Editor's Note: SoundersFC.com is counting down the Top 10 Stories of the Year in December, recognizing the top storylines on and off the field in 2015. In the latest installment, we look back at Sigi Schmid and Kasey Keller's induction into the National Soccer Hall of Fame.
“You don’t get to this point without so much help.”
The point Kasey Keller was referring to on an early October evening was his induction into the National Soccer Hall of Fame, an honor he shared with his former coach Sigi Schmid and former U.S. national team player and assistant coach Glenn “Mooch” Myernick.
Keller and Schmid were inducted together and - appropriately so - in Seattle in front of a crowd of fellow Hall of Fame members, family and friends on Oct. 3 at the Museum of History and Industry.

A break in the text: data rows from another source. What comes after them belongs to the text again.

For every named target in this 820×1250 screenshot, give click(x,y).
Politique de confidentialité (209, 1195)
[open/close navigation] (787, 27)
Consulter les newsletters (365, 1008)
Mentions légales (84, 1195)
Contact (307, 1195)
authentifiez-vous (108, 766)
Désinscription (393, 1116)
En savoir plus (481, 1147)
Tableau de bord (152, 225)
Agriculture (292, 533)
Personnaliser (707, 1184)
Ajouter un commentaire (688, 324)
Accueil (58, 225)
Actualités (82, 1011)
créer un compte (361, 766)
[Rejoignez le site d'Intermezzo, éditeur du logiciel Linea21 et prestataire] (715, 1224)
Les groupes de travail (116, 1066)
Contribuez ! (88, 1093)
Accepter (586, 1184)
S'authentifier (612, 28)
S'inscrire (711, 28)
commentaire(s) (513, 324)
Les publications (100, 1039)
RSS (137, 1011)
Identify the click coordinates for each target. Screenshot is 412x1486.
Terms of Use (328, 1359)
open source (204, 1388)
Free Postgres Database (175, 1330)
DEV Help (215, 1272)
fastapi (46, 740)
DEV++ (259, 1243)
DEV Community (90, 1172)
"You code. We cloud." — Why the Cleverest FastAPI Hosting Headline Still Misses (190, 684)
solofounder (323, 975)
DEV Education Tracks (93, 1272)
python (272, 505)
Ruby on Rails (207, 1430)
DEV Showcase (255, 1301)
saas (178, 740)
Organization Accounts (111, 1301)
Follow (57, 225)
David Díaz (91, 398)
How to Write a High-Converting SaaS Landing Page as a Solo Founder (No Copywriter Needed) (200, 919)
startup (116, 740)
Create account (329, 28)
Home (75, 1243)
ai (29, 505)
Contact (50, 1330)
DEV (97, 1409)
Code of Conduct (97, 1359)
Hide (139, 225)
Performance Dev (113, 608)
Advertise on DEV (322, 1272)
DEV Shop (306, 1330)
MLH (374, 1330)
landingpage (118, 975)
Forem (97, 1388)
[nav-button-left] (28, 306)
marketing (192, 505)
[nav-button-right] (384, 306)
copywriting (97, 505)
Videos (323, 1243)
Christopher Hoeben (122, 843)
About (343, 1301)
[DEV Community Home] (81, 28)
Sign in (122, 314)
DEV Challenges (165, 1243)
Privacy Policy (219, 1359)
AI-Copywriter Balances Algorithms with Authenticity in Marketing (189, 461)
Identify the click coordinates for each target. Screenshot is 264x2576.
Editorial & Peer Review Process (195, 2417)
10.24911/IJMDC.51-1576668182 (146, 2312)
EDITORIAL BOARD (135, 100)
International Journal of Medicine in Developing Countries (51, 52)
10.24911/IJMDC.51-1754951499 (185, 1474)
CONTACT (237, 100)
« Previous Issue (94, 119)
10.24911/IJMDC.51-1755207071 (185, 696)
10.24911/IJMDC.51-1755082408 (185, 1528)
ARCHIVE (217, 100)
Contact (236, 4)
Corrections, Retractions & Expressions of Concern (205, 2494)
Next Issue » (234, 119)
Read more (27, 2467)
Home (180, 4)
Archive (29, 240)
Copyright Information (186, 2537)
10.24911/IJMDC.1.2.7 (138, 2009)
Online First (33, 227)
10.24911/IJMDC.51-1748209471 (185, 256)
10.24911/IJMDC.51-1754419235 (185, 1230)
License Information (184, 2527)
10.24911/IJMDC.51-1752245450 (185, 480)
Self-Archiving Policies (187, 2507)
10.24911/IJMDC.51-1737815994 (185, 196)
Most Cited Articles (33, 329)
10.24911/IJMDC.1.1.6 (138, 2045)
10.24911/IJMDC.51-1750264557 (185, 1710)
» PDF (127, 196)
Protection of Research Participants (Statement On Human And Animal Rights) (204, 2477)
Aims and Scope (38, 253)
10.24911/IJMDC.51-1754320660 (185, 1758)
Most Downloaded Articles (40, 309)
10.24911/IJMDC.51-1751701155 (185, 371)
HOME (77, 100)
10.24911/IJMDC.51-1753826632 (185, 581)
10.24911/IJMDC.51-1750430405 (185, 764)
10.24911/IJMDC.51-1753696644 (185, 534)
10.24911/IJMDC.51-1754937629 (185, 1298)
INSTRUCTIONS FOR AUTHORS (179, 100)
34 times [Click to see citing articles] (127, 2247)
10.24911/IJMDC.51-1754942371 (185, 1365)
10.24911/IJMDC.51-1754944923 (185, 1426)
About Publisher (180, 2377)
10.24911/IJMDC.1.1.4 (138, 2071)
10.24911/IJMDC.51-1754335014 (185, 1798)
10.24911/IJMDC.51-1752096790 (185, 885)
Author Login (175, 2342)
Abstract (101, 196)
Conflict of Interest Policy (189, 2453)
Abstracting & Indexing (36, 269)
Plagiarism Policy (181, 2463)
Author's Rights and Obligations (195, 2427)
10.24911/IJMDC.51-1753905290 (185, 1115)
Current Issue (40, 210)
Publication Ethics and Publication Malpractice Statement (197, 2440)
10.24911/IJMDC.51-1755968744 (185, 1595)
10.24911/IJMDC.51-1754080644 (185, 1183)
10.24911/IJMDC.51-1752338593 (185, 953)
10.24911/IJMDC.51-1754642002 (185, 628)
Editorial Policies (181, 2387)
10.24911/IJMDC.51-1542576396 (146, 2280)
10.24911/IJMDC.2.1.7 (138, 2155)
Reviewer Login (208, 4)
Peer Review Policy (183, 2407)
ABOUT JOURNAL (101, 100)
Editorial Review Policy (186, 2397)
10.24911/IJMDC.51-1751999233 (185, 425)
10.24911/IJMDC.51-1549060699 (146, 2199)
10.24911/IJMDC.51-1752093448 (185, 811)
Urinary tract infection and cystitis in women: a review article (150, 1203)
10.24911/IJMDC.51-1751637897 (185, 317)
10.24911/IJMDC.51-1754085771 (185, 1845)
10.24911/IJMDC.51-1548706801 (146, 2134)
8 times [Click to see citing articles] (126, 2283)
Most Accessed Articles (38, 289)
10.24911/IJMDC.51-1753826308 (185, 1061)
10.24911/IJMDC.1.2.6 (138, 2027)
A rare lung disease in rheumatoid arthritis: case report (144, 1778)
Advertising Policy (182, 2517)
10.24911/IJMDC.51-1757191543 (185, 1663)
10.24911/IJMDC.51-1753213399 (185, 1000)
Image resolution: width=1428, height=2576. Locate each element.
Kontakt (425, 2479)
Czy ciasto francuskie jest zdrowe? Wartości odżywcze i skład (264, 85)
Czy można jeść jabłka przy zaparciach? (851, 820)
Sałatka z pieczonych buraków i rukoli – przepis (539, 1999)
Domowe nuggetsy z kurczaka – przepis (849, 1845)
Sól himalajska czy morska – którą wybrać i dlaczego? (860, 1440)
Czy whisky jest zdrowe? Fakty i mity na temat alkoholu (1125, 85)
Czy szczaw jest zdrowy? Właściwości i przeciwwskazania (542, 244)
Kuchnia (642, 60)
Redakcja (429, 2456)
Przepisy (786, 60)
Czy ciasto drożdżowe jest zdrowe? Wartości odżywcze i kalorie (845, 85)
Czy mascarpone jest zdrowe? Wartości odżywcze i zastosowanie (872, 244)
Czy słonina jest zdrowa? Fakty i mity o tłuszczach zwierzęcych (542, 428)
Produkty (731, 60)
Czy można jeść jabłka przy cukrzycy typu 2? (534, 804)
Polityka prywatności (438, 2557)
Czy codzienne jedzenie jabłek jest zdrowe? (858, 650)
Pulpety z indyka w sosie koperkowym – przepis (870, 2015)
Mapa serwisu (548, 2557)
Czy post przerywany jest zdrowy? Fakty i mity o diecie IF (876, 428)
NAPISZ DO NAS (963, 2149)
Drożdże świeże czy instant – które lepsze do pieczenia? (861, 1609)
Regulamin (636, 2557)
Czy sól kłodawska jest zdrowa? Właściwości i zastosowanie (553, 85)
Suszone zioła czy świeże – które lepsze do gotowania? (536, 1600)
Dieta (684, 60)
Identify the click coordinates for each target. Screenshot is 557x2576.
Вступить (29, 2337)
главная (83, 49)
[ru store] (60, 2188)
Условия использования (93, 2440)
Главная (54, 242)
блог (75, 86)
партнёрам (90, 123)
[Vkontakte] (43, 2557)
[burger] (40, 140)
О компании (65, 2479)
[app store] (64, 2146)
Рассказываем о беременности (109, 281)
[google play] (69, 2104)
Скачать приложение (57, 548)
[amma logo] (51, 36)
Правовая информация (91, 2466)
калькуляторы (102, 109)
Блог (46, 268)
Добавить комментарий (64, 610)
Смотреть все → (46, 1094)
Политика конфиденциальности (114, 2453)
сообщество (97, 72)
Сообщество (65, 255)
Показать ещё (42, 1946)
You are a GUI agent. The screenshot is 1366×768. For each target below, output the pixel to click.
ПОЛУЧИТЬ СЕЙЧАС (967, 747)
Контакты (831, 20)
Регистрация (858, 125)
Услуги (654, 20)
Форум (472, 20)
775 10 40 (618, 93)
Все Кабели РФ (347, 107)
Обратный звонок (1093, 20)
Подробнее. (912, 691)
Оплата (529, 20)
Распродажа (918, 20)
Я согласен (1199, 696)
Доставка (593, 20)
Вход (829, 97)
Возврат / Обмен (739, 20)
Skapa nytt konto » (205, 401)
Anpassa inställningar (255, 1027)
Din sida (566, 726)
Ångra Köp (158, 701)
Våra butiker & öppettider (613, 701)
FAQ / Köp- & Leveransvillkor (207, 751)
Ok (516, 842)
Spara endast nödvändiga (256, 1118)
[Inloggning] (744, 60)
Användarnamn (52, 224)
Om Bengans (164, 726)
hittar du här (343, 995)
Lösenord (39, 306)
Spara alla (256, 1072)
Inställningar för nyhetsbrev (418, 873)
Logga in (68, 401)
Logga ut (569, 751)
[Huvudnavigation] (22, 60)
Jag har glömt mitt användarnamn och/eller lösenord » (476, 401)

Schmid, the winningest coach in Major League Soccer history, was honored for both his accomplishments in MLS - where he's one four U.S. Open Cup titles and two MLS Cups - and at the collegiate level, where he won three NCAA titles at UCLA.
Schmid emotionally thanked his family for supporting him throughout his decades-long career that has moved him across the country, with special mention of his wife, Valerie.
“As she said to me when we got married, ‘I know what you are,’’ Schmid said. “I wasn’t quite sure what she meant by that, but I think she meant soccer coach.”
Keller, who played professionally abroad in England, Spain and Germany before returning home to the Seattle area ahead of the Sounders inaugural season in 2009, was introduced by his longtime USMNT teammate Brian McBride, who called the 'keeper “influential and important” before inviting him to the stage.
Keller, who grew up in Olympia, returned to his home state and played for three seasons, retiring as the MLS Goalkeeper of the Year in 2011.
“My dad was American. My dad didn’t have a passport. It was all American sports,” Keller said. “When I started giving up the other sports, my father didn’t quite understand. He said, ‘You’re choosing a sport where there’s no league in this country. What are you doing?’
“Well,” Keller quipped, “it worked out pretty well, Dad.”